### Exercise materials

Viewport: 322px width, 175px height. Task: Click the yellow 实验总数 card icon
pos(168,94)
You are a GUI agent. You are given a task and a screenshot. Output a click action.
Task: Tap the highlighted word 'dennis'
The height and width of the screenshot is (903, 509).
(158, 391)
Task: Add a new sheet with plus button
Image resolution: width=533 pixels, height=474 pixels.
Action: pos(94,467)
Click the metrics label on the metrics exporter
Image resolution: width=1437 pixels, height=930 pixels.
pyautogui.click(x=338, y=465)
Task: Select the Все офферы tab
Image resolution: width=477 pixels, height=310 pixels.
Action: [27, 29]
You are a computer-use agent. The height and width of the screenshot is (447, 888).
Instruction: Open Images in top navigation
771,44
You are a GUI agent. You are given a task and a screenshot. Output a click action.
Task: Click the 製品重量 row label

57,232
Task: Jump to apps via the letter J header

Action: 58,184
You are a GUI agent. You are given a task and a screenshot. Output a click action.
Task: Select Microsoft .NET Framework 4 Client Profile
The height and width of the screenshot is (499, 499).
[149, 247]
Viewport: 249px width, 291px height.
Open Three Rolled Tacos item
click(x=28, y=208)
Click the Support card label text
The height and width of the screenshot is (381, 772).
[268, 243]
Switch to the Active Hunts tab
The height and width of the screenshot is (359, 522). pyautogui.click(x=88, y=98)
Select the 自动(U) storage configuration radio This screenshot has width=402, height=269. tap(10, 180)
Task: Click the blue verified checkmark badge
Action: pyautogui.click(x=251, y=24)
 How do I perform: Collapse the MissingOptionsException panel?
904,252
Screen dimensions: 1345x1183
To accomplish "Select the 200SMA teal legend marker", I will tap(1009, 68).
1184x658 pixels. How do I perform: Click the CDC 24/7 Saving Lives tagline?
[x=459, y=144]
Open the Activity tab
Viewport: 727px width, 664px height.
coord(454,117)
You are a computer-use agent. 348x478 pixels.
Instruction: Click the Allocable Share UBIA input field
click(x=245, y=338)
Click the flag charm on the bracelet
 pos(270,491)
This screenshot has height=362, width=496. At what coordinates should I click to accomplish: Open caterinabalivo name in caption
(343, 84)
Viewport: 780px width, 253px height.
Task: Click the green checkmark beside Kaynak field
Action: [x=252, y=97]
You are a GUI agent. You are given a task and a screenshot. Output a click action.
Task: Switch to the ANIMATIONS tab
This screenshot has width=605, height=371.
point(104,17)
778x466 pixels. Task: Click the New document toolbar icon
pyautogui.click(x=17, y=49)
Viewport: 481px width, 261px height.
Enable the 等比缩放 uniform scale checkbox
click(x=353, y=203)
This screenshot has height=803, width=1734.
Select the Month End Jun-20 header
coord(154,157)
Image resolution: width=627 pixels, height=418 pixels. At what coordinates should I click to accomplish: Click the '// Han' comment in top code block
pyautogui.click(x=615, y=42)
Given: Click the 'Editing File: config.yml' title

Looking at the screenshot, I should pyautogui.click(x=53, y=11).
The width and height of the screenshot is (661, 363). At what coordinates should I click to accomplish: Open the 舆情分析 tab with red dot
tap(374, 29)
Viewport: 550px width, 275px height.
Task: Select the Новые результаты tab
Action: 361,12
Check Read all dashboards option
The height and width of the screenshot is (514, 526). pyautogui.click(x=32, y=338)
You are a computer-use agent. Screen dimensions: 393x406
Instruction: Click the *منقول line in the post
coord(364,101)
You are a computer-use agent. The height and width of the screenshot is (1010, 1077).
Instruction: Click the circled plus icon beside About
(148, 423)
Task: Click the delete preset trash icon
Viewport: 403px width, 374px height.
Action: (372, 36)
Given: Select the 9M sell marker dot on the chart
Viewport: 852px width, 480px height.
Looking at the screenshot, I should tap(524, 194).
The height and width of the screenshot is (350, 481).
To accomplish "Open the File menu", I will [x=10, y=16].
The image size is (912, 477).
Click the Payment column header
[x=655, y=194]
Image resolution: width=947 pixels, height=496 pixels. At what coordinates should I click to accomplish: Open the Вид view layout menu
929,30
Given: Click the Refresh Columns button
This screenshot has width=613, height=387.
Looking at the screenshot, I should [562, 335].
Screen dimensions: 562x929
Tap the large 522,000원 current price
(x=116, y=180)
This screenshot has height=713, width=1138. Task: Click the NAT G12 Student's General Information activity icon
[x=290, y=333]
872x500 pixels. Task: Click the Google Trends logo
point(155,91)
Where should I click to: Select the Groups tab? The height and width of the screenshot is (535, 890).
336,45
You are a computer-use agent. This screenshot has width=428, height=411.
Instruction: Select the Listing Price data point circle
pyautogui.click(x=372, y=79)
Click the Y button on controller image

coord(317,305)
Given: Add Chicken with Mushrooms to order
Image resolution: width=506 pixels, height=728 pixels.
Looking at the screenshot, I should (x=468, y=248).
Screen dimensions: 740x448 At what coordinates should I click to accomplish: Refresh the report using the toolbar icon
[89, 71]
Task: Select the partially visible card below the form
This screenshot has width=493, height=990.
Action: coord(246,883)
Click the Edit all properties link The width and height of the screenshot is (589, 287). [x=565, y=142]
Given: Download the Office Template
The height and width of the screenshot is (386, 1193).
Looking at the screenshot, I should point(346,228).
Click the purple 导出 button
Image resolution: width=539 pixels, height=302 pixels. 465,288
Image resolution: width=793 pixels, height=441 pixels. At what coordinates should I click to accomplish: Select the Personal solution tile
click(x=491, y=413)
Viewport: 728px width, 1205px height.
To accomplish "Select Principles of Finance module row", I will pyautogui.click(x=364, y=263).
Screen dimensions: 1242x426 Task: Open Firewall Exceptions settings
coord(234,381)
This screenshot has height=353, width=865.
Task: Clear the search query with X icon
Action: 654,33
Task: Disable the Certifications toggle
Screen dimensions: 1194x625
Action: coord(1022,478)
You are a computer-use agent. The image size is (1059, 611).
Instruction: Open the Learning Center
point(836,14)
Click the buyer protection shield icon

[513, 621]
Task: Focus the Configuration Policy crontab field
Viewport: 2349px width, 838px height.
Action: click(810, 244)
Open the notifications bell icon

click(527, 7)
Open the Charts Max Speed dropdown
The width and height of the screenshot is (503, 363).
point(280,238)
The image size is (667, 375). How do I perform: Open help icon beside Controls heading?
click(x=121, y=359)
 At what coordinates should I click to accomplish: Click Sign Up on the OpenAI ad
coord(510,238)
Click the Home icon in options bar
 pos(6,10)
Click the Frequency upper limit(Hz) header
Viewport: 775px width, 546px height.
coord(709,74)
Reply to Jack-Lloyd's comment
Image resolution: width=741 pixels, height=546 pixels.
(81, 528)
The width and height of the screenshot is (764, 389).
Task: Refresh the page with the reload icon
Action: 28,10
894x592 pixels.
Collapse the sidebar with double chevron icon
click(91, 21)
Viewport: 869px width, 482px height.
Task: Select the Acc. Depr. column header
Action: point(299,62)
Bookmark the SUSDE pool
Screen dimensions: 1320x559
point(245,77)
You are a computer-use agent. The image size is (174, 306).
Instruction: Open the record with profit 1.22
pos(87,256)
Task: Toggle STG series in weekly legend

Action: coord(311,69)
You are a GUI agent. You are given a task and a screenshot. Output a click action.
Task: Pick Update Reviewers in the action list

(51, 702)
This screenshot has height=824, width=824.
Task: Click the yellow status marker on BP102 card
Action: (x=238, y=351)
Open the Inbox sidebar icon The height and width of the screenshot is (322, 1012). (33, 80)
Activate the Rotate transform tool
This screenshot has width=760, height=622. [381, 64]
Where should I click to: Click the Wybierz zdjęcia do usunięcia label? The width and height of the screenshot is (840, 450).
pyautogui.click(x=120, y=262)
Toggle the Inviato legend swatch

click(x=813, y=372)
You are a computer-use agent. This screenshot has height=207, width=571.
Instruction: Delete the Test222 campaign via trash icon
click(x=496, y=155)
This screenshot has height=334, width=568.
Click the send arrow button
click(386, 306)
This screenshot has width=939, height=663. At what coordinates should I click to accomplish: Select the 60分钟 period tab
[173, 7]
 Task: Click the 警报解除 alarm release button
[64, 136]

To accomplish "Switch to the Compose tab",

######

What is expected:
Using the entries above, state how many lines contain the string "will"; the number is all that is needed.

Response area:
3